Prime Minister Justin Trudeau and Alberta Premier Rachel Notley walk together after a meeting in Edmonton Alta, on Wednesday February 3, 2016. (Jason Franson/CP)

EDMONTON – Alberta Premier Rachel Notley and Prime Minister Justin Trudeau emerged from a meeting Wednesday with a formal commitment to fast-track $700 million in previously committed federal infrastructure money to the struggling province.

The federal government has been saying it wants to expedite $13.1 billion in existing, national infrastructure cash allocated by the previous Conservative government, but never spent. Of that sum, $704 million is earmarked for Alberta.

But there had been no formal announcement on the fate of those dollars. That came after the two leaders met at the legislature in Alberta.

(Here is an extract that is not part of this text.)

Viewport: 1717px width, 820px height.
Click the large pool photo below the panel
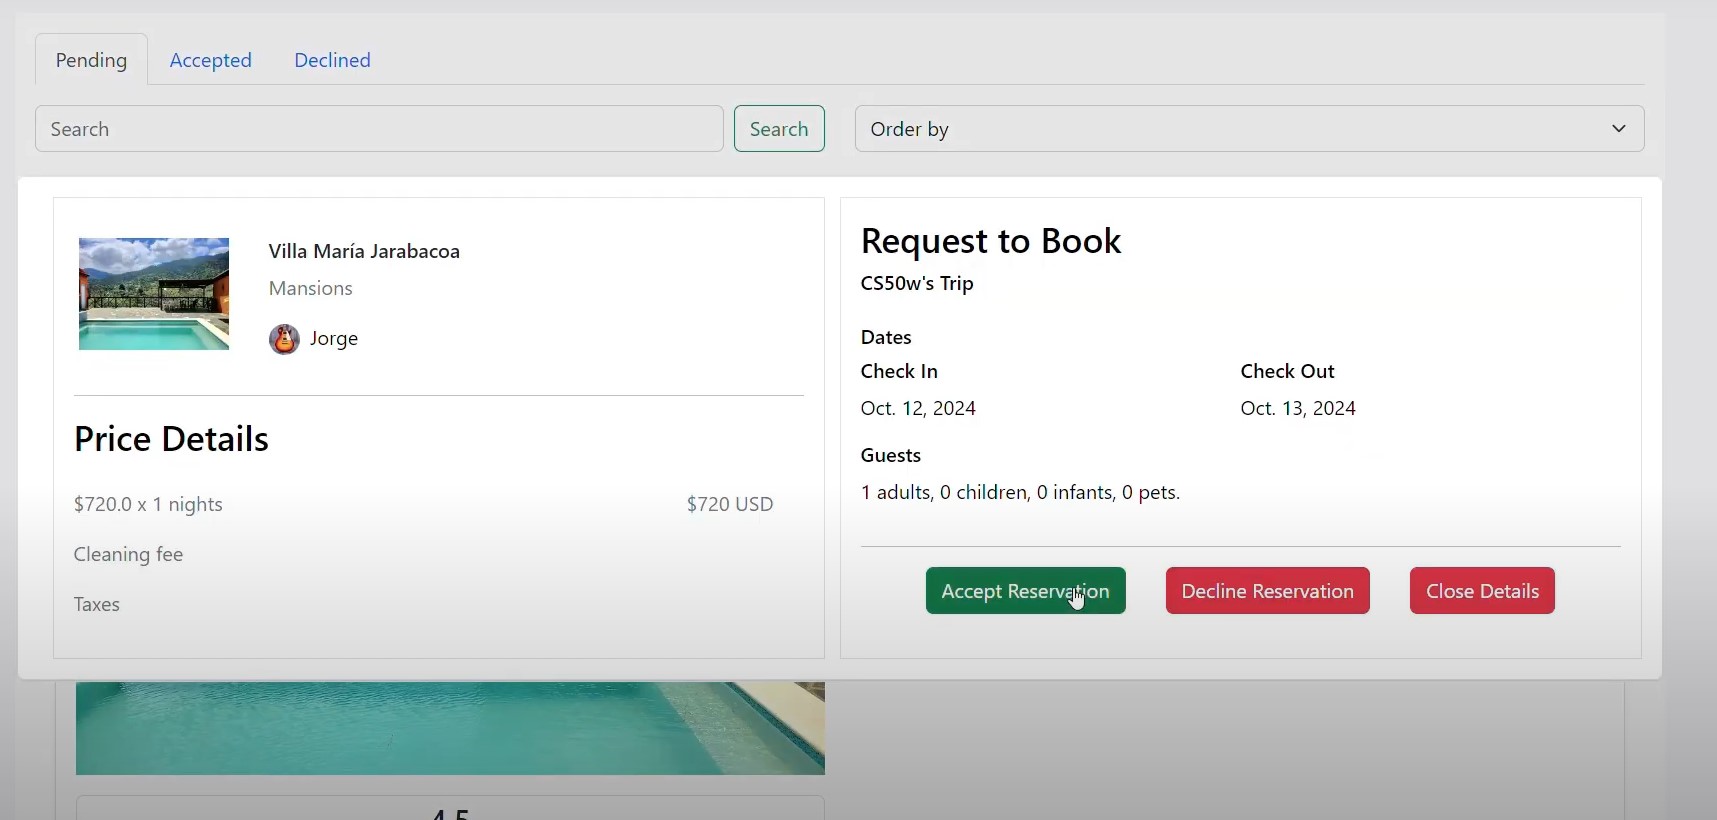(x=450, y=728)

“The federal government is committed to fast-track infrastructure investments for Alberta and, indeed, all provinces and territories,” Trudeau said. “This will help promote jobs and growth where they are needed most.”

There were still no specifics on what projects the money will fund, but Notley said she expects to see it start flowing in a matter of weeks to months.

“There has been a very engaged conversation about what our projects should be, what the list should be and how we can get that money flowing faster and so we today we’re able to confirm that the federal government will start pushing it out the door as soon as we’re ready to go,” she said.

Notley said she also pushed Trudeau to make changes to Employment Insurance that will broaden access for laid-off energy workers.

“I asked the prime minister to consider ways to ensure employment rules make access to EI easier for Albertans and to consider the length the benefit is available,” Notley told reporters.

Trudeau didn’t make any commitments around EI, but noted that his party campaigned on easing access to the program in times of need.

“I assured her that we are looking at this and working to move forward on it as rapidly as possible because indeed we do know that there are families that are looking at the coming weeks with a certain degree of trepidation and we are certainly endeavouring to be there for them,” he said.

After meeting with Notley in Edmonton, Trudeau heads to Calgary on Thursday to meet with leaders in the energy industry.

The province’s oil sector is looking for strong signals that Trudeau is serious about helping deliver its commodity to the coasts where it can be shipped to foreign markets.

A key plank in that plan is Energy East, a controversial pipeline that has drawn the ire of many along its route through Eastern Canada.

Trudeau has faced pressure from some, including Saskatchewan Premier Brad Wall, to advocate for the project rather than playing peacemaker between the different sides.

Trudeau said Wednesday he wants to let the approval process play out through the National Energy Board.

“We agreed that we must get Alberta’s resources to market in responsible, sustainable ways,” Trudeau said. “This agreement is based on our shared goal of ensuring that there is proper market access for our energy projects.”